With the DEMA conference just a couple of weeks away, it is time to start preparing for the unique opportunities that come with meeting other industry professionals from across the country and abroad. For job hunters, this raises the stakes even further. The conference is an excellent opportunity to meet face-to-face with agencies, employers and experienced private service professionals.
But how does one capitalize on these new contacts without being pushy, rude or self-absorbed?
Try these conference etiquette tips to make the most of this opportunity:
1. Seek relationships, not contacts.
A contact is nothing more than a name, phone number, email address and LinkedIn profile address. Job seekers could have found that information at home! Instead, use the conference as a chance to really get to know other people in the industry. If you can build a friendship or a mutually beneficial professional relationship, people are more likely to help you in your job search. After all, nobody appreciates being leveraged just because of their work title or their placement agency name.
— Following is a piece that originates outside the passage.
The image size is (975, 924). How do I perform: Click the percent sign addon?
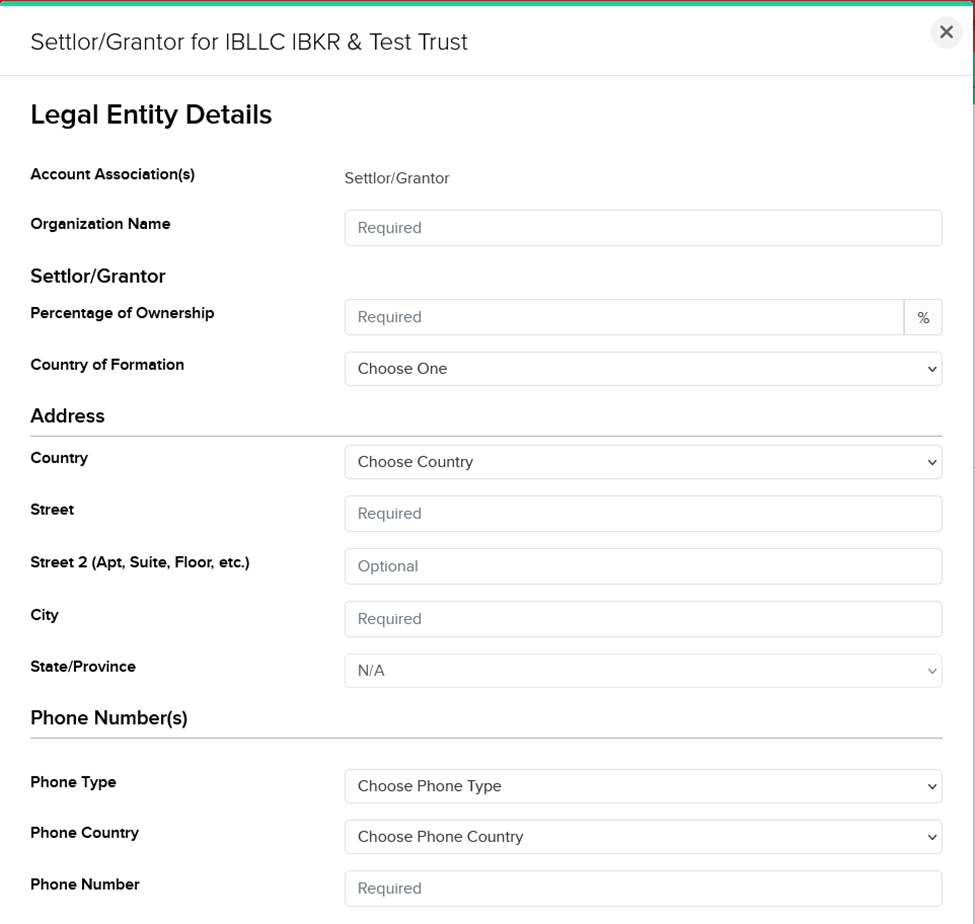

2. Show genuine interest in others.
So how does one build a relationship? By caring about the other person. Don’t spend all of the networking opportunities talking about only their work or your career goals. Find out some personal information about them. Find ways that you could help them in their own careers or lives.
3. Have fun, but not TOO much fun
Over the years, I have heard plenty of stories of people who forget that a conference is a professional event. Watch how much you drink. Don’t fall into gossip about past principals, co-workers, agencies and so on. Above all, don’t let your new professional relationships get toooo personal… ’nuff said. You don’t want to become the next piece of gossip!
4. Dress for the part
Most conference attire ranges between business casual and business dress. Remember, you will be meeting people for the first time, and you will be judged by how you look. Think about the image you want to create in their minds.
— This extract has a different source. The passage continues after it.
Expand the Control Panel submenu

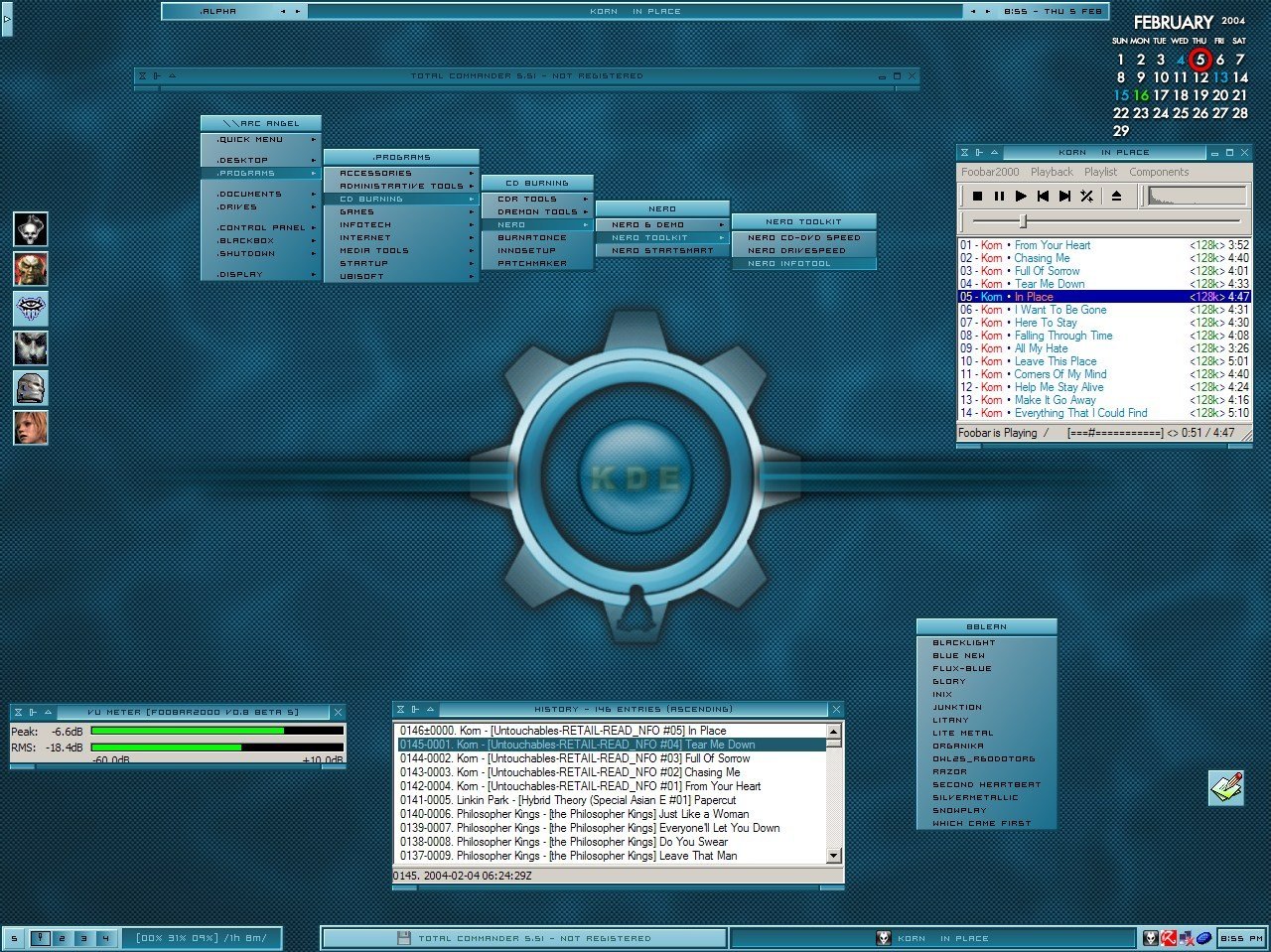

For extra activities outside of the conference or in evening networking sessions, casual attire is acceptable, but stick to the conservative side.
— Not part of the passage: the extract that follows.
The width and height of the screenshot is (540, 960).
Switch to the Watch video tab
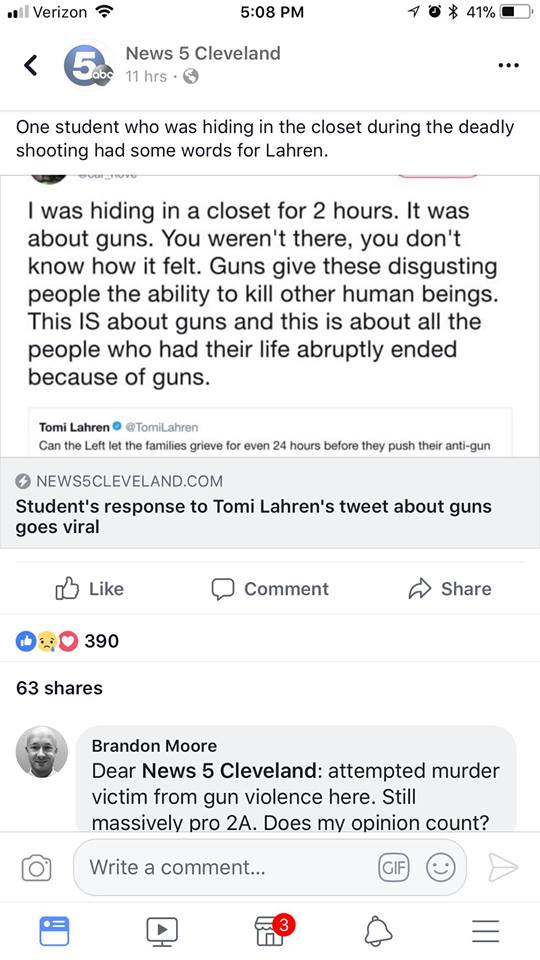tap(162, 931)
5. Don’t throw the resume too soon.
As the DEMA conference will be an excellent time to network with agencies and employers, don’t drop a resume bomb on somebody in the first 10 minutes of the conversation. You do want to bring several copies of your resume with you, however, be selective about who receives it. Be sure that the agency fits in with your professional goals. For example, you wouldn’t list yourself with a nanny agency if you are a private chef.
Always ask IF the agent would like a printed copy of your resume. Many agents don’t want to carry around loose papers throughout the conference. In that case, offer to email it to them later – OR…
6. Put your social media information on your business card.
LinkedIn.com is not only a powerful networking tool, and it can serve as your online resume as well. When handing your card to someone, be sure to point out all of your contact information, including your online presence. Some job seekers use their own website for their resume; that works too, although it loses the ability to tap a network. If you want to look really slick, grab one of the free QR Codes and place the scanable square on your business card. Then smart phone users can grab that image and be instantly taken to any website you desire.
7. Follow up with people
Even during the conference, you can build your network. If you have a smart phone, use your LinkedIn.com app to invite them to connect with you. If the agency has a Facebook page, start following right away – maybe they are posting about the conference right now!
After the conference, be sure to follow up on those new relationships. If you didn’t get the chance during the conference, connect on LinkedIn.com. Send them the resume you promised. Call to see if they need any other information. Consider this: you made a promise to your new friend that you would send information. This is the first test to see if you are a person of your word.